第5話 さまよう船


 機関長の説明ではまだ航路を外れただけ。つまり正しい道を見失ったわけではない。進路を戻して定期航路へ入ることができれば無事に目的地までたどり着ける。

 機関長の言葉に計都は背筋に定規を入れられたように立ち上がる。

「まだ、終わったわけじゃない」

 そうだ、と背中を叩かれたたらを踏む。そこで杖を持ったままだったことを思い出し、机に手をついて自身を支えている機関長に返す。

「でも、どうすれば」

 航路の修正など、まだ見習いの札が取れない計都にはできない相談だった。それは専門外の機関長も同じで、彼らは共に顔を見合わせる。

「そういうのは本職に任せた方が」

 いいや、と機関長は否定の声を上げる。

「おそらく、それじゃあ間に合わん。というか、できないようになっている」

「なんでっ!」

 噛みつく計都に機関長は落ちつけと諭すが、これで冷静になれるはずもない。

 しかも続く言葉はさらに計都を叩き落とした。

「この船は、最終航路で沈められることが決まっているからだ」

「はい……?」

 いやまさかそんなと少ない語彙で訴えるが、機関長の態度は奇妙なまでに冷静だった。

「俺がこの最終運航便に乗ったのは、船が沈むとわかっていたからだ」

 なぜ、という問いかけは、ようやく鳴りだした異常を知らせる警報音にかき消された。それでも意図は通じたらしく、機関長はひとつ息を吐いた後に答えを教えてくれる。

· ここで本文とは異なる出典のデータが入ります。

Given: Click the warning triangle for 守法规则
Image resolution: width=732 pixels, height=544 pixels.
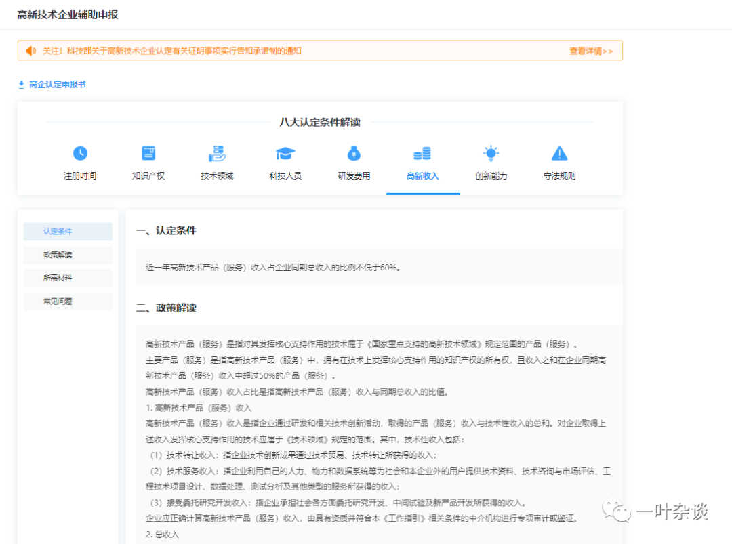Looking at the screenshot, I should (x=559, y=153).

「ある筋から連絡があった。ロビン・グッドフェロー号は、最終運航のさなか、事故に見せかけて沈められるってな」

 証拠もあった、と機関長は続ける。

「航路計算で意図的に誤情報が流れるように設定が改変されたんだ。モニタ上は正常に航行していると見せかけて、実際は少しずつ航路を外れて行く悪辣な仕掛けだよ」

「何で、そんな真似を……」

 政府の要人が乗っているならともかく、ロビン・グッドフェロー号はただの定期輸送船だ。古い以外に自慢する個所はない。それにいくらボロ船でも百人近い人間が乗っている。誰かの都合で沈めていい理由はどこにもない。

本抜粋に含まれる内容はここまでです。